◆ **WHAT TO DO**: In the entries below, count every line containing "Finlande". Reply with the number alone.

◆ **Data entries**:

+++

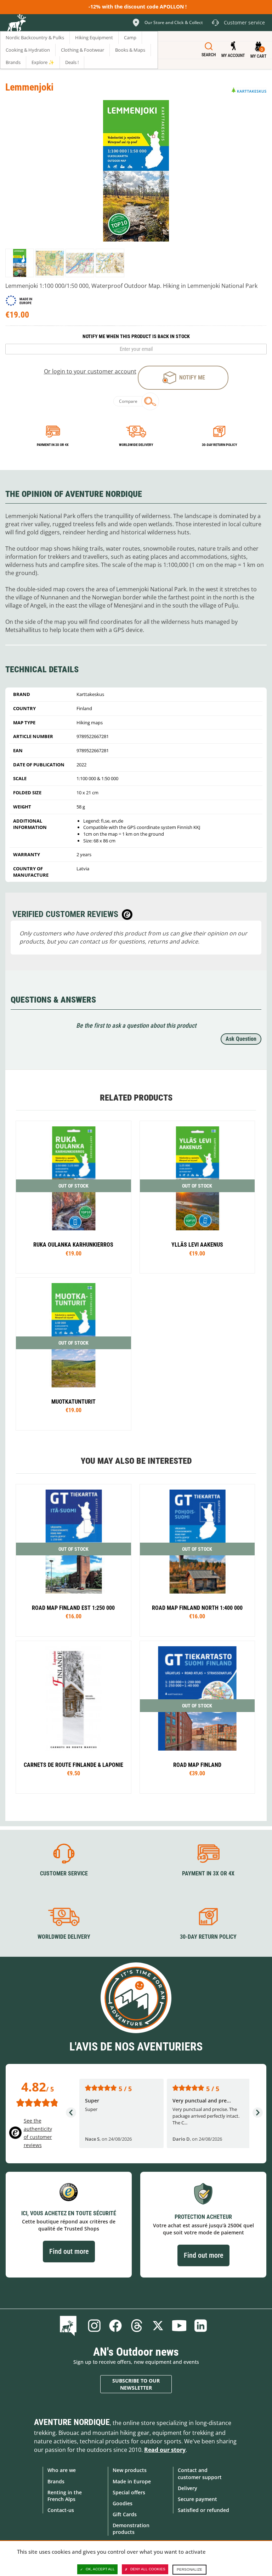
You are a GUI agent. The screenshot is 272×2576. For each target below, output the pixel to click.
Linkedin (200, 2325)
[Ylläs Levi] (197, 1197)
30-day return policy (219, 445)
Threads (137, 2325)
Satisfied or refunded (203, 2510)
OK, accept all (100, 2569)
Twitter (158, 2325)
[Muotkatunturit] (73, 1354)
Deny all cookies (147, 2569)
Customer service (64, 1873)
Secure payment (197, 2499)
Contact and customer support (200, 2473)
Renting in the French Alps (64, 2495)
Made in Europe (132, 2481)
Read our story (165, 2450)
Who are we (61, 2470)
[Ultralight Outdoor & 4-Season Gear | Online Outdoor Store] (16, 23)
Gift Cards (125, 2514)
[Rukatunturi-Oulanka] (73, 1197)
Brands (55, 2481)
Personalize (189, 2569)
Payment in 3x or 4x (53, 445)
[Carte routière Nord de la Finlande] (197, 1560)
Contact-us (60, 2510)
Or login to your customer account (90, 371)
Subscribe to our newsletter (136, 2384)
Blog (69, 2325)
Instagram (94, 2325)
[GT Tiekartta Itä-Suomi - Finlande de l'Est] (73, 1560)
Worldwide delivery (136, 445)
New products (130, 2470)
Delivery (187, 2488)
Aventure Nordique (72, 2422)
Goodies (122, 2503)
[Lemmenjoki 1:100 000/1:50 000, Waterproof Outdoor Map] (19, 263)
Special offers (129, 2492)
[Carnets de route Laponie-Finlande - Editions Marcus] (73, 1717)
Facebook (115, 2325)
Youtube (179, 2325)
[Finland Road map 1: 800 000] (197, 1717)
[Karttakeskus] (249, 90)
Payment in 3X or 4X (208, 1873)
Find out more (69, 2251)
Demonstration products (131, 2528)
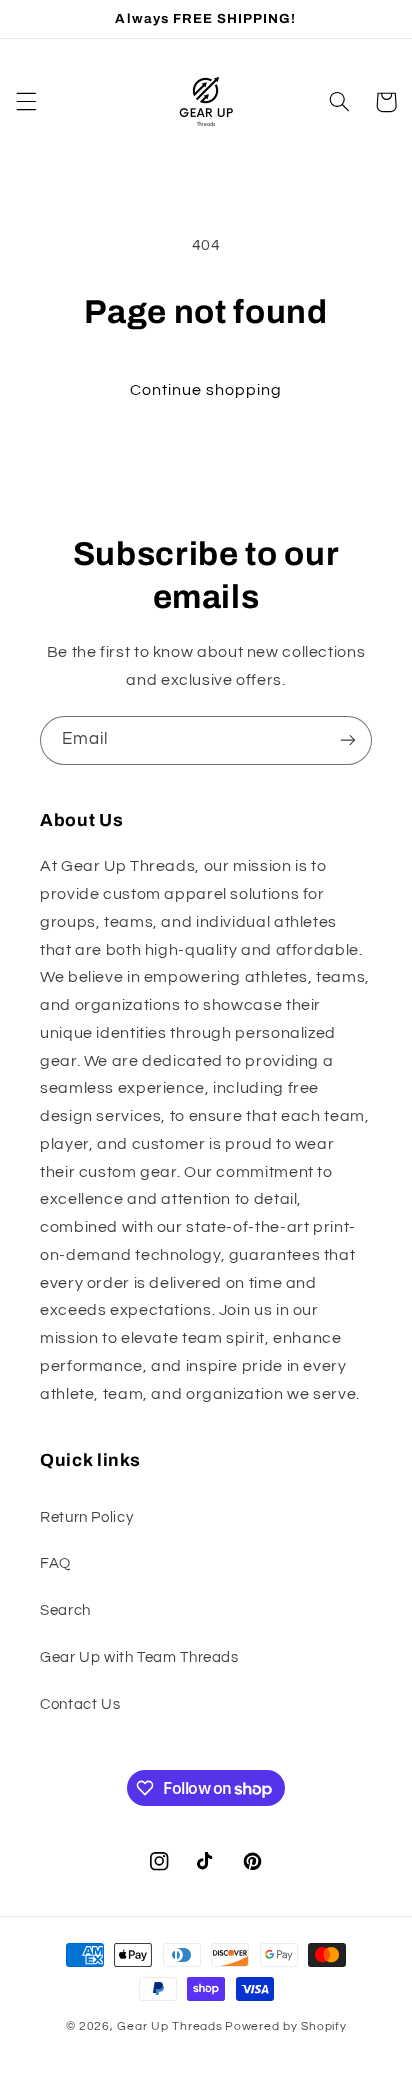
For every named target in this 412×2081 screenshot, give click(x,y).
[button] (26, 102)
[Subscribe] (348, 740)
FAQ (55, 1563)
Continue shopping (206, 390)
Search (65, 1610)
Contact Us (80, 1704)
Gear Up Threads (169, 2026)
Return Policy (86, 1517)
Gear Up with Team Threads (139, 1657)
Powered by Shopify (285, 2026)
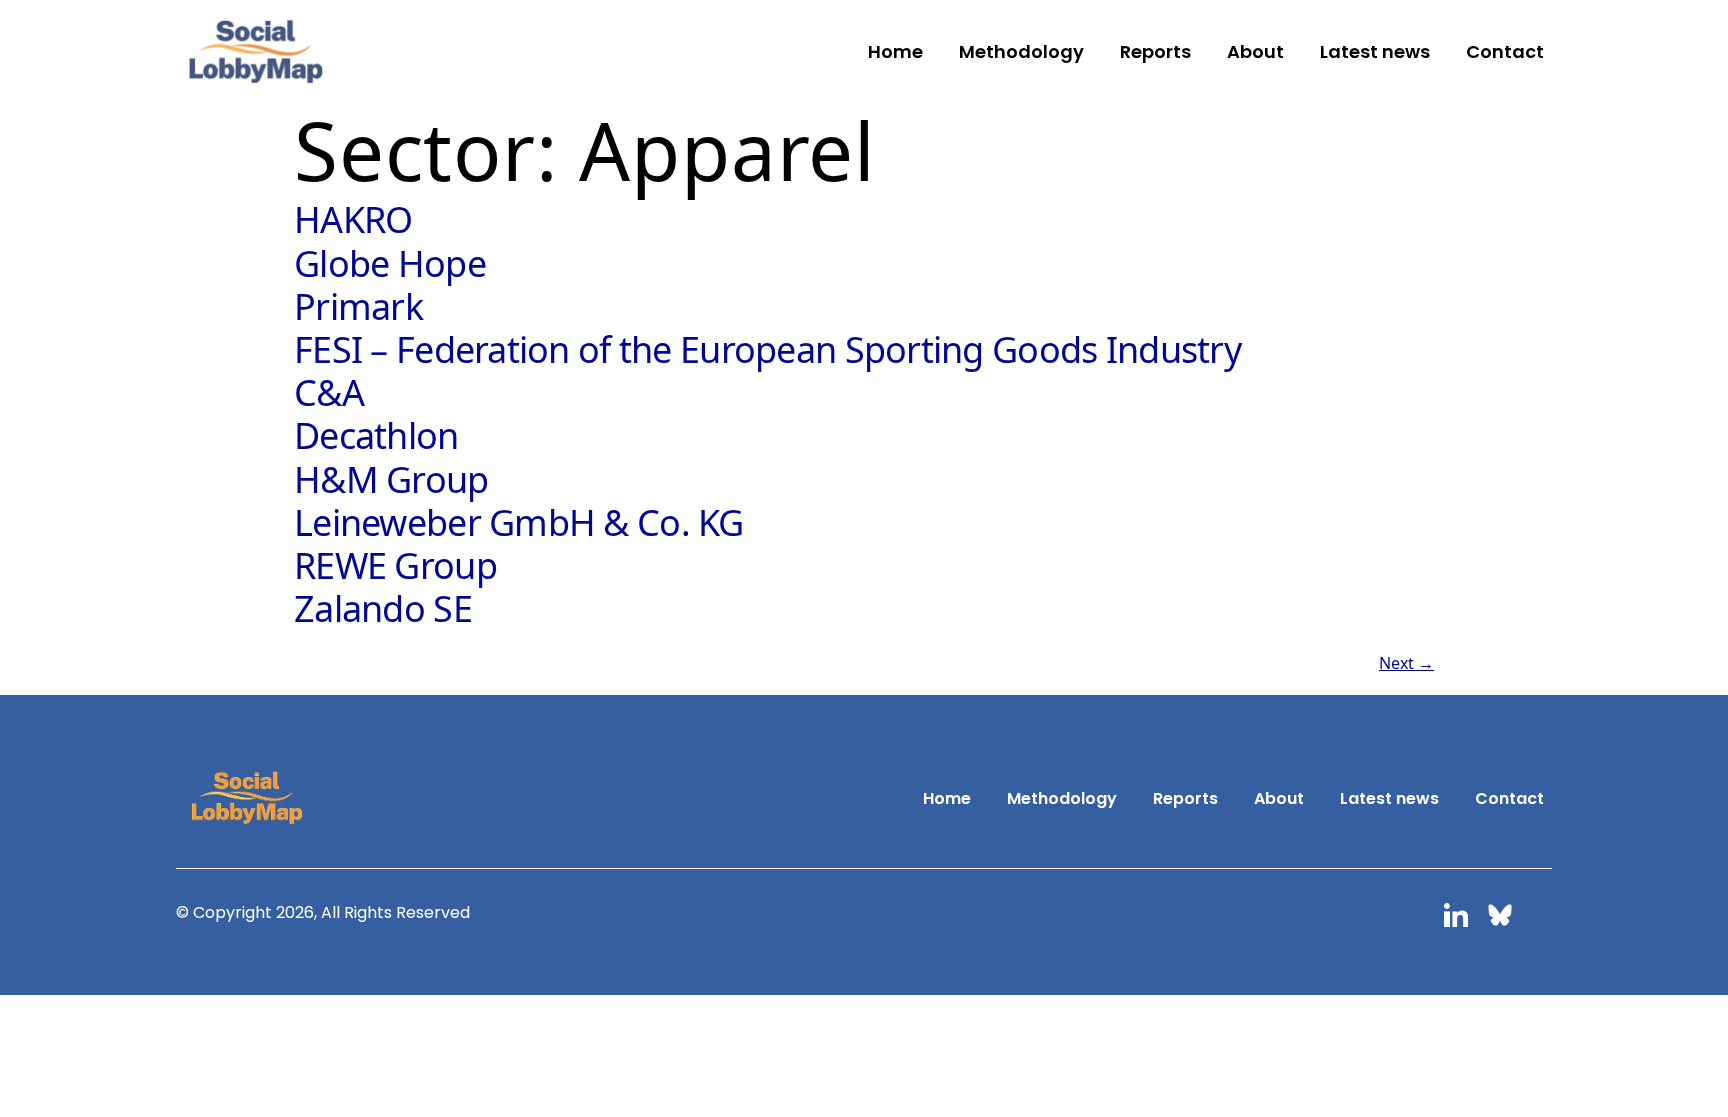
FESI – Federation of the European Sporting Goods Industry (767, 349)
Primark (358, 306)
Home (895, 51)
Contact (1505, 51)
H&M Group (391, 479)
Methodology (1021, 51)
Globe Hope (390, 263)
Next (1406, 663)
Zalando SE (383, 608)
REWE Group (395, 565)
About (1255, 51)
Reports (1155, 51)
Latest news (1375, 51)
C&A (329, 392)
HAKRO (353, 219)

+++

◆ **ANSWER BOX**: 3